- College of Medicine
Every year about 17,500 Americans are diagnosed with life-threatening illnesses like leukemia and sickle-cell anemia, where their best treatment option is a bone marrow transplant. But only 30 percent of those patients have a relative who is able and willing to donate. The others depend on a national registry for assistance.
That’s why Pressley Chakales, a second-year UCF medical student, organized a bone marrow donation drive as this year’s Healthy Knights Expo. Chakales coordinated the drive with Be The Match, an initiative of the National Marrow Donor Program, an organization she learned about as an undergrad at the University of Georgia.
“I learned about their mission and signed up to be a donor that day,” she said. “Bone marrow transplantation has been a successful therapy for numerous patients over the last 30 years and is the only cure for many. One of us might possess that cure for another person.”

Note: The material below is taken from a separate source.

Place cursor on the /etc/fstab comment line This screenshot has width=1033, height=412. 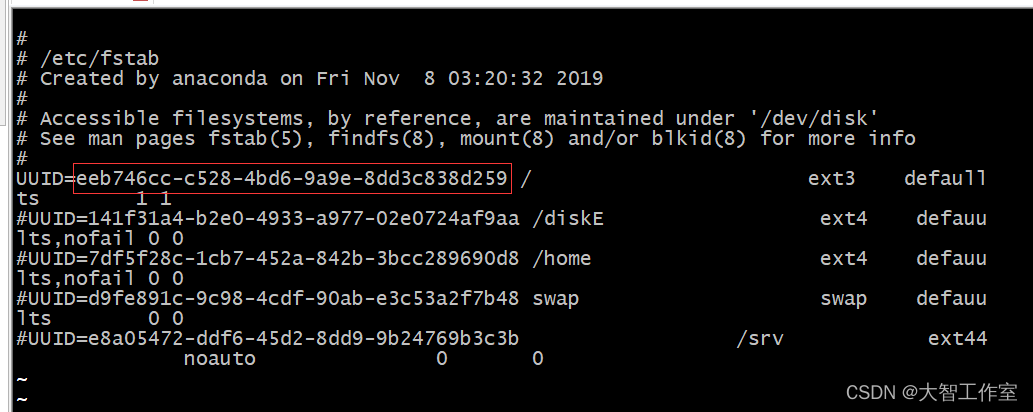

It’s important for a diverse group of med students to participate, she said. Younger people are generally healthier than the rest of the population, and recipients of their marrow tend to have shorter recovery times and better long-term survival rates. Students from minority groups are especially needed because their chances of matching are lower.
“Caucasians have a 97 percent chance of having a match. African-Americans have a 63% chance of finding a match, and everybody else falls in between those two numbers,” said Marc Silver, a senior community engagement representative for Be The Match.
When students sign up, they fill out a questionnaire and swab the inside of their cheek, collecting cell samples that can be tested to see if they are a match for someone on the registry. If they are a match, they typically undergo further tests and have blood stem cells – the same kind of cells found in marrow – drawn from their arm. It usually takes about a week for a full recovery.
“As a medical student and future physician, my ultimate goal is to help people, to find solutions to problems, and to make lives better, and that turns out to be a challenging thing to accomplish while working through school as a student,” said Chakales. “I thought it would be a great opportunity for myself, and other students, to be able to contribute to patients in this way.”
Kain Lentine, a second-year med student, thought so. He and his wife signed up for the registry at the Health Expo. Before moving to Orlando, they volunteered weekly at Johns Hopkins All Children’s Hospital in St. Petersburg, working with children who underwent bone marrow transplants. He knows how much of an impact those transplants can make.
“Just to see the miracle it works in their lives, you know, that’s something we want to be a part of,” he said.